Description of the task
In the entries that follow, find each line with the word "below" and copy it.

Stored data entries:

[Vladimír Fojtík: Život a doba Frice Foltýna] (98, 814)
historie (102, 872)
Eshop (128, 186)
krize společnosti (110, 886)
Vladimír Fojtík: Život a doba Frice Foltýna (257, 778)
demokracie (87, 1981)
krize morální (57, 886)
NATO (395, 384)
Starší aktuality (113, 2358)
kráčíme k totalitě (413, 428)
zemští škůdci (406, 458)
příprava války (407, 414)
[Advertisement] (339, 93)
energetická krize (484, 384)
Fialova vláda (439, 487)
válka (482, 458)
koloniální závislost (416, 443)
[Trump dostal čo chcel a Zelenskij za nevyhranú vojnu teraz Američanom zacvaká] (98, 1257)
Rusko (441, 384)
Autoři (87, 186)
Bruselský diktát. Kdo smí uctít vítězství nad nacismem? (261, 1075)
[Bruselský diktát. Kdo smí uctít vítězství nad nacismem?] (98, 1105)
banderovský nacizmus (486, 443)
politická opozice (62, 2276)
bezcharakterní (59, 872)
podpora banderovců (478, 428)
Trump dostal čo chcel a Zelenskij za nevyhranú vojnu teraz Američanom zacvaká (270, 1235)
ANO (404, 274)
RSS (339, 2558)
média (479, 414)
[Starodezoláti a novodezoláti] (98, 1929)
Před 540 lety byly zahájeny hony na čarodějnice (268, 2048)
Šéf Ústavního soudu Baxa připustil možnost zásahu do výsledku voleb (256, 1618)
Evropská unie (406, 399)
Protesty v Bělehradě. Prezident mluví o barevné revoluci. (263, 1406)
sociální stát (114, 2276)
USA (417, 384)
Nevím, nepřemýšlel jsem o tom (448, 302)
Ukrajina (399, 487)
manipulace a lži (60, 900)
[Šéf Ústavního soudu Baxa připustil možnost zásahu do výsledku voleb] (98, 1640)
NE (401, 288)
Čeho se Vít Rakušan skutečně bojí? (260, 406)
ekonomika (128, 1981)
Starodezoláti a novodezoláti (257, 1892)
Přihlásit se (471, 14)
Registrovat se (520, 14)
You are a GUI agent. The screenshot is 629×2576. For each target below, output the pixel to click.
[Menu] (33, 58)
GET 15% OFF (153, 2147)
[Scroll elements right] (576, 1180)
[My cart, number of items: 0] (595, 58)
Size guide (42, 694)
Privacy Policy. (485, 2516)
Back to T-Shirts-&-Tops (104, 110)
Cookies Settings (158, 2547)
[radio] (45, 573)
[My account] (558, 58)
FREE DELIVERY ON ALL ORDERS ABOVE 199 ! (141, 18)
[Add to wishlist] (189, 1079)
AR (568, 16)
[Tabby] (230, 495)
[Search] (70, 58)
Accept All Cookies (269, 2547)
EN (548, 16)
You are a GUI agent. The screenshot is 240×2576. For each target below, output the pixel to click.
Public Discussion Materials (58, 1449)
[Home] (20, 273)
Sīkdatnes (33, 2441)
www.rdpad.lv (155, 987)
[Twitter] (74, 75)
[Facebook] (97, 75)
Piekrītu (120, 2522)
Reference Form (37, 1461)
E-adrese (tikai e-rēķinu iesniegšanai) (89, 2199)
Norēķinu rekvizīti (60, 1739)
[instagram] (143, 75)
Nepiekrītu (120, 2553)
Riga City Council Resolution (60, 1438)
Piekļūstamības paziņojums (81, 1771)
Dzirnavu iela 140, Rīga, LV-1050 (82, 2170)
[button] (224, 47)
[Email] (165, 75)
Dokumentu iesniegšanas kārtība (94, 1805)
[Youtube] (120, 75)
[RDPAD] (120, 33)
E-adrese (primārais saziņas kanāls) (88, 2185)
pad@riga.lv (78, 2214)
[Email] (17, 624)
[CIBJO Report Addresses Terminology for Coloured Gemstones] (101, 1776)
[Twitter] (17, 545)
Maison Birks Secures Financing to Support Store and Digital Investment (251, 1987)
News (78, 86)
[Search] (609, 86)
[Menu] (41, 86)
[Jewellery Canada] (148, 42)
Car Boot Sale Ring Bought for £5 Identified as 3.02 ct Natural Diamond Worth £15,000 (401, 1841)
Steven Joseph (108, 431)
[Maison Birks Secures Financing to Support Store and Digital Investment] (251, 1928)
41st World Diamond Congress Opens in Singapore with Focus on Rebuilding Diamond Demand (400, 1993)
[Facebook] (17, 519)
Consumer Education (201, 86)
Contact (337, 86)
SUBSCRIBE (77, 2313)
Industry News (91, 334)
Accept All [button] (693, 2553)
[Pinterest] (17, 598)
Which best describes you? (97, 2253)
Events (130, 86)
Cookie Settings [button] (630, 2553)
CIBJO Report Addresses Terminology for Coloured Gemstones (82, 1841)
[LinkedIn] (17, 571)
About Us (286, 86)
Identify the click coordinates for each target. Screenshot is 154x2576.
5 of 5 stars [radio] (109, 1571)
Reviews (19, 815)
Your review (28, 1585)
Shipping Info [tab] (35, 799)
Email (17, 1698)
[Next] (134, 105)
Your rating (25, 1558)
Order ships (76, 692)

Result for this exercise
You are a GUI agent. The screenshot is 629×2576. For each target below, output the pixel to click.
You are a GUI agent. The screenshot is 240×2576. For each target below, output the pixel to click.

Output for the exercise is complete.